After observing both tables, it would be better if the columns with names have the same capitalization, and no extra blank spaces:

In [None]:
capitalizeColumns=lambda x: x.str.upper().str.strip()
datadis[['Provincia','Distrito']]=datadis[['Provincia','Distrito']].apply(capitalizeColumns)
datadismap[['PROVINCIA','DISTRITO']]=datadismap[['PROVINCIA','DISTRITO']].apply(capitalizeColumns)

The names from non-english speaking countries may come with some symbols that may cause trouble (', ~).

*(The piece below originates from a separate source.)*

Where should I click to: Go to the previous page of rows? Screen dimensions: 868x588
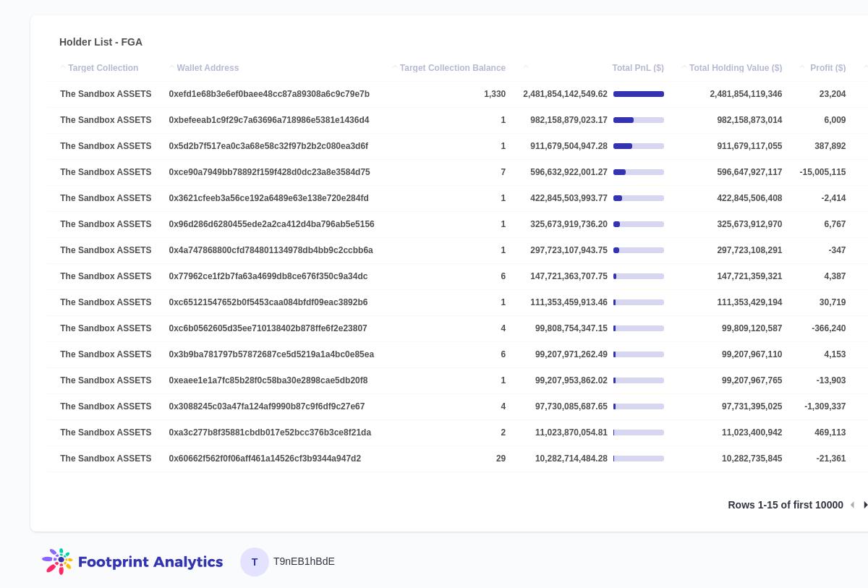pyautogui.click(x=852, y=505)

Let's get rid of those:

In [None]:
import unidecode


byePunctuation=lambda x: unidecode.unidecode(x)
datadis[['Provincia','Distrito']]=datadis[['Provincia','Distrito']].applymap(byePunctuation)
datadismap[['PROVINCIA','DISTRITO']]=datadismap[['PROVINCIA','DISTRITO']].applymap(byePunctuation)

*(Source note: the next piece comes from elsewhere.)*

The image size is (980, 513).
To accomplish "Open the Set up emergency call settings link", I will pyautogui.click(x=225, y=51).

Let me see how many district we have:

In [None]:
len(datadis.Distrito),len(datadismap.DISTRITO)

Are the name of the districts unique?

In [None]:
datadis.Distrito.duplicated().sum(),datadismap.DISTRITO.duplicated().sum()

The presence of duplicates, forces we create  a column of unique values:

In [None]:
# concatenating
datadis['provDist']=["+".join(pd) for pd in zip (datadis.Provincia,datadis.Distrito)]
datadismap['provDist']=["+".join(pd) for pd in zip (datadismap.PROVINCIA,datadismap.DISTRITO)]

In [None]:
# the new column looks like this:
datadis['provDist'].head()

It would be good making sure no *ghost* appears between words:

In [None]:
# replacing dashes and multiple spaces by a simple space
datadis.provDist=datadis.provDist.str.replace("\-|\_|\s+"," ",regex=True)
datadismap.provDist=datadismap.provDist.str.replace("\-|\_|\s+"," ",regex=True)

## Merging

We need to merge both tables now. That can happen effectively if both tables have a **key** column: a column (or collection of them) whose values in one table are the same in the other one.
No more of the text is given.